The Commons and Nightingale 1 are situated on each side of Florence Street. In February this section of the street hosted a Community Dinner, arranges by the residents of the two buildings. Photo by Kate Longley
When it comes to the more environmental aspect of the project, it is easier to measure. Energy consumption is about 25% of any building in the area, and carbon emissions are minimal, thanks to green sources for electricity and heating. The Nightingale 1 is also fitted with 200 sensors, installed by a PhD student, measuring temperatures and air quality, both internal and external, which are then compared to energy usage.
“Yeah absolutely, and again open and transparent,” answers Jeremy, when I ask him if you could say they use a trial and measure approach to their triple-bottom line.“So, if something doesn’t work, we just say “okay, that is a failure” and then have to find out what we need to do to adjust, to make it better. That’s the idea, and I mean if you guys want to send a crew out to count some people for us that would be awesome,” Jeremy laughs.

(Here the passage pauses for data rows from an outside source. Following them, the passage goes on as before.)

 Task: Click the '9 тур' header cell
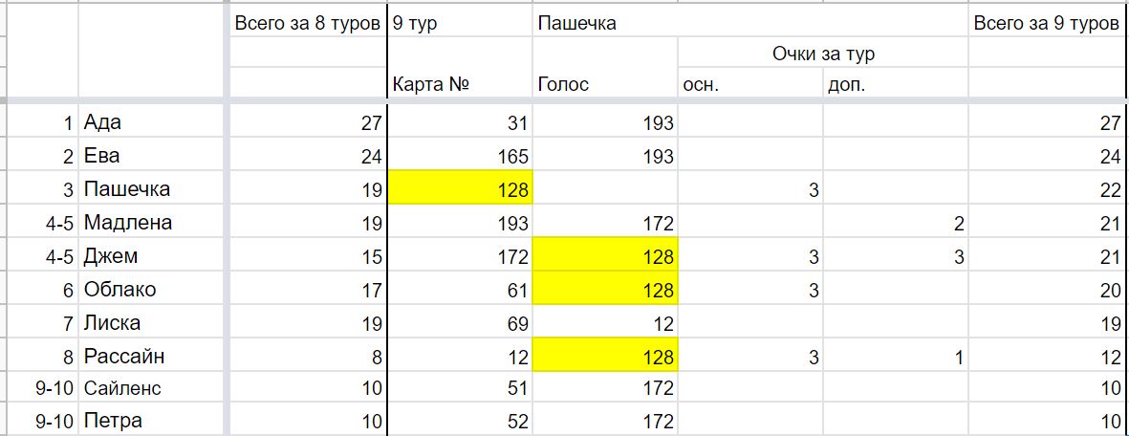(x=460, y=23)
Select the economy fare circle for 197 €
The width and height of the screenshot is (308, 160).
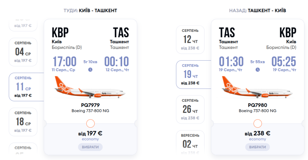[x=90, y=123]
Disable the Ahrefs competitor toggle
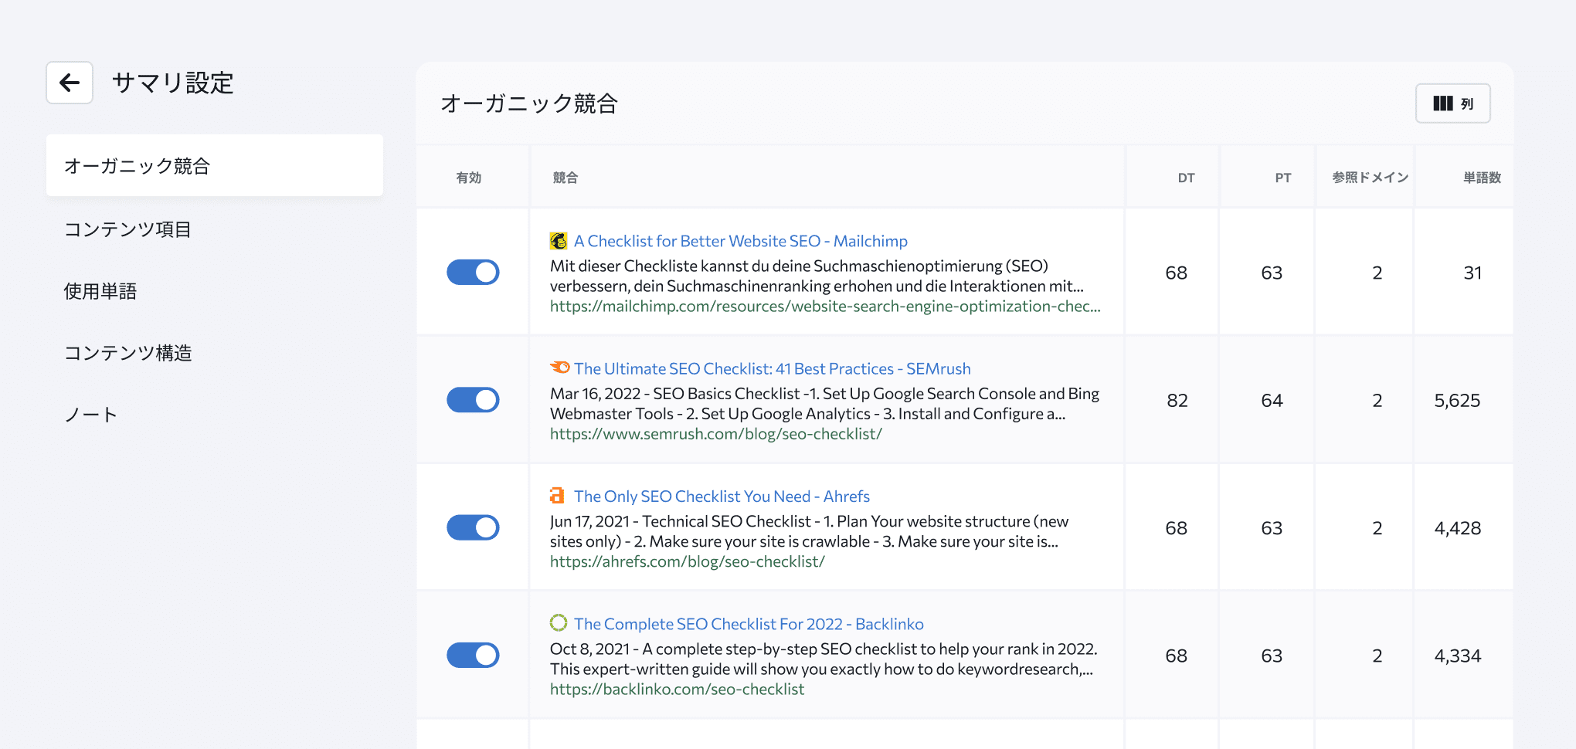Viewport: 1576px width, 749px height. pos(472,527)
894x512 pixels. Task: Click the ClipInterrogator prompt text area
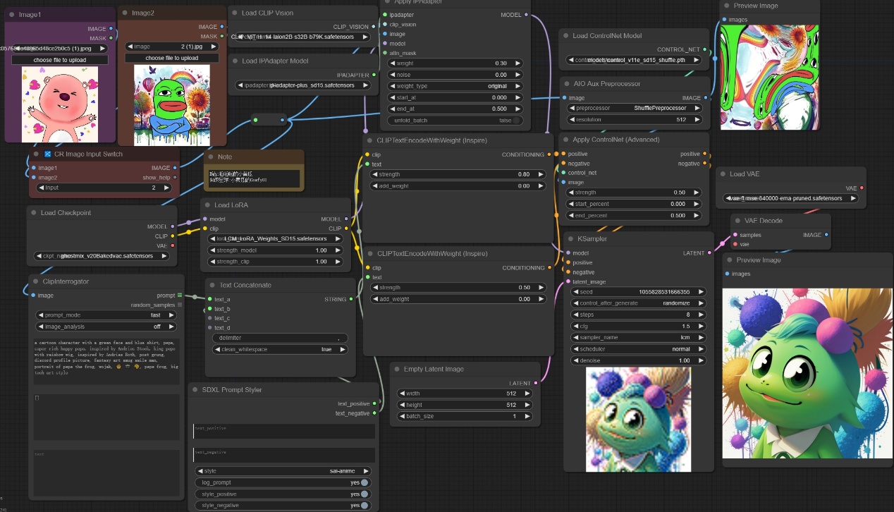click(106, 361)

With 22 licenses granted across the country, one is handed over, a few are under construction, and several more are in planning phases, including the Nightingale Village. What the little team in Brunswick do most days, is all about helping the architects with site feasibility studies, land acquisition, financing and planning processes. And – because they themselves are developing the projects – they are also holding information meetings for potential buyers, and balloting nights, where the lucky ones are selected.
But nevertheless, a Nightingale project will still strive for a small and local community. “We could have had 20 buildings in there, but the important thing is that each of the buildings are broken down into individual communities,” Jeremy tells me, when I ask him why the Village has been divided into 7 smaller projects, instead of one big. He breaks down the math for me:
“We know that humans can remember about 150 people and consider them friends. So, limiting the number of apartments to 40 units per building, is again based on the idea that you might want to have about 75 people living in each building. This way they can be part of a broader community, or a part of a broader village. At least that’s the assumption we are making, and we’re happy to take feedback and comments on this.
“But the idea is that they’ve got their own rooftop garden, their own communal areas to come together in, their own laundry, and then they can come out on the street and engage with their broader community. So, there’s an opportunity for them to have their private space, then their own community in a semi-private or semi-public space, and then go out into the public arena where they might go to a cafe or a park downstairs and engage with other people in their community.”
“So yes, we think that the building size can be limited at forty units, and can then be multiplied across the village. We’ve already seen that with the Nightingale 1 and the Commons, and the part of the street they share. Residents from both buildings come together and meet at the café, they meet at the parklet in front of it. Both resident groups have lobbied the council to close the street completely, and turn it into a park, because no one’s gonna bring cars here anyway.”